GIVEN TASK: In the listing below, locate every line that contains the word "screenshot" and copy each one out, treating uppercase and lowercase as different.

(Listing of locating words and elements)

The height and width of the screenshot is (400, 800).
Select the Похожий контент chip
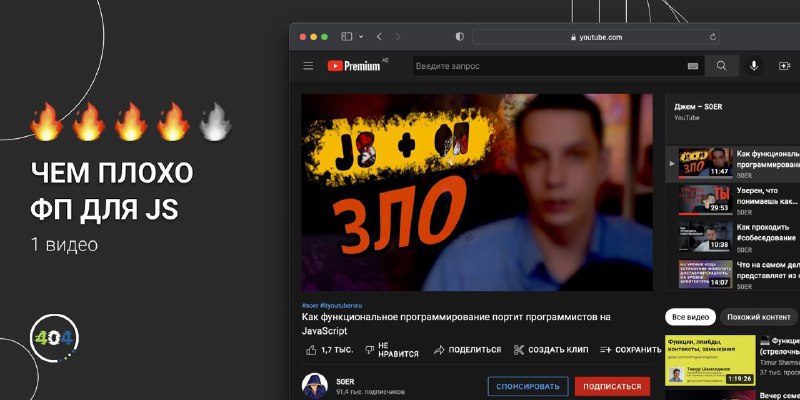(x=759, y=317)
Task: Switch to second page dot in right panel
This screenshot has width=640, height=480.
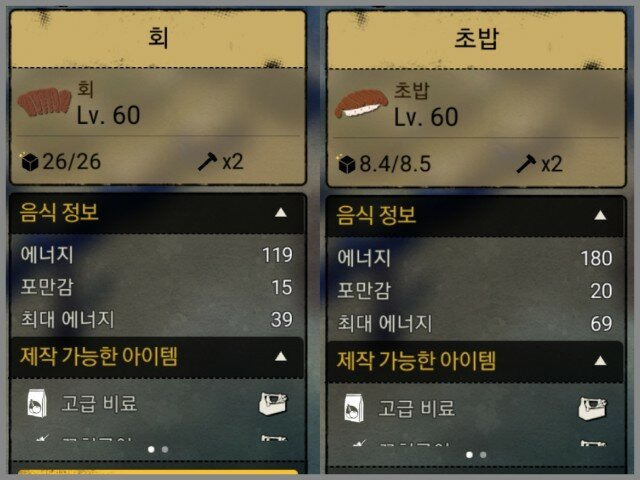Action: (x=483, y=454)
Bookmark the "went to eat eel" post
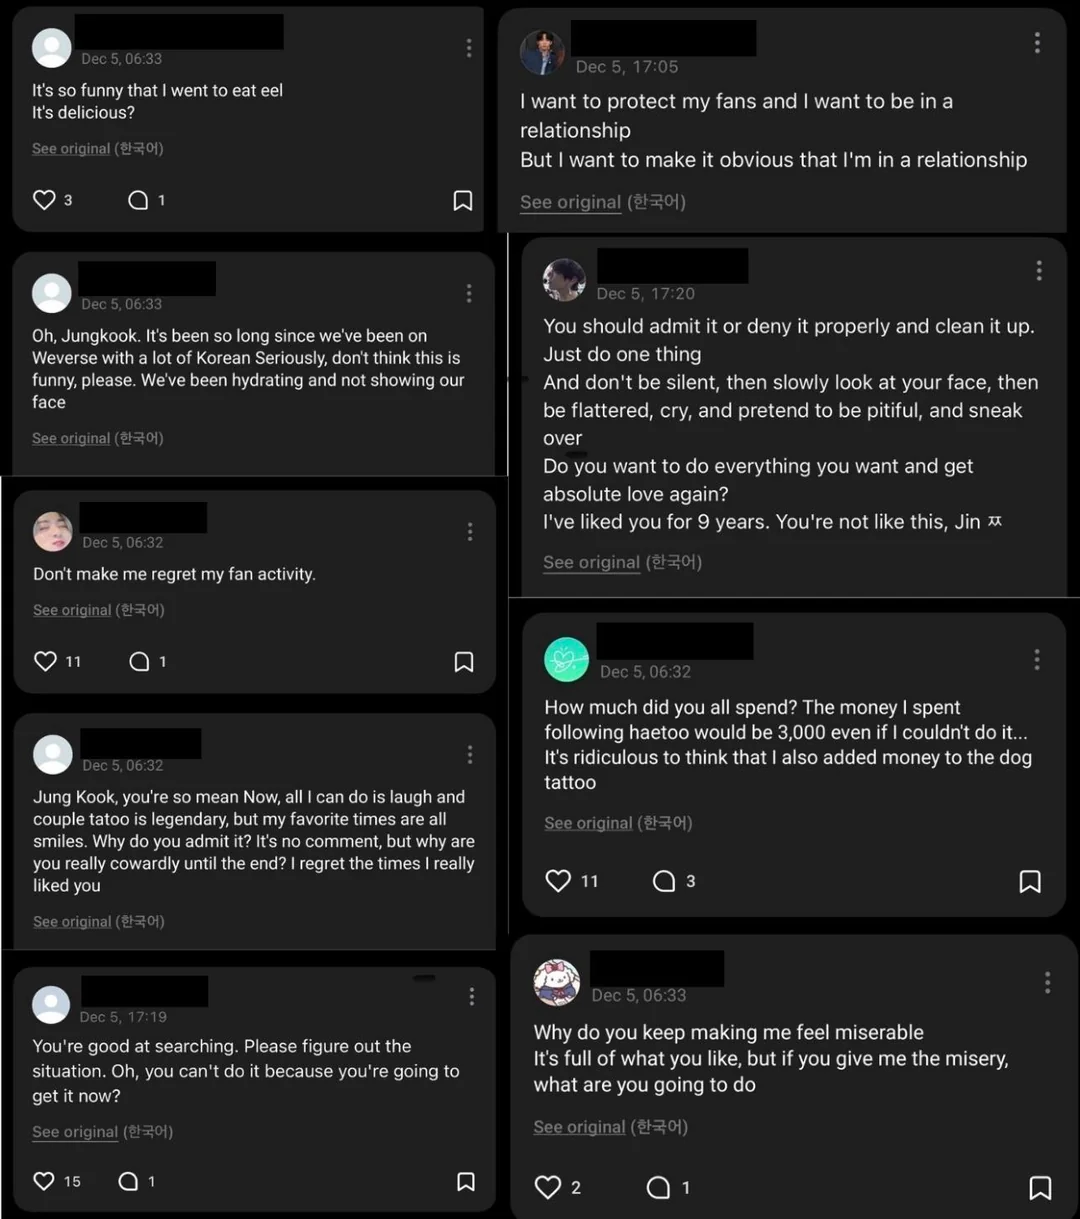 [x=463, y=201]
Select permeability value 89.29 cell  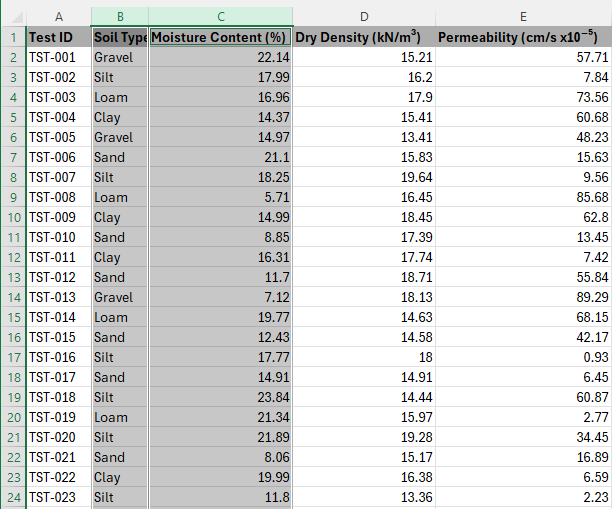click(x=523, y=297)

CORRECT OUTPUT:
The height and width of the screenshot is (400, 800).
This screenshot has width=640, height=480.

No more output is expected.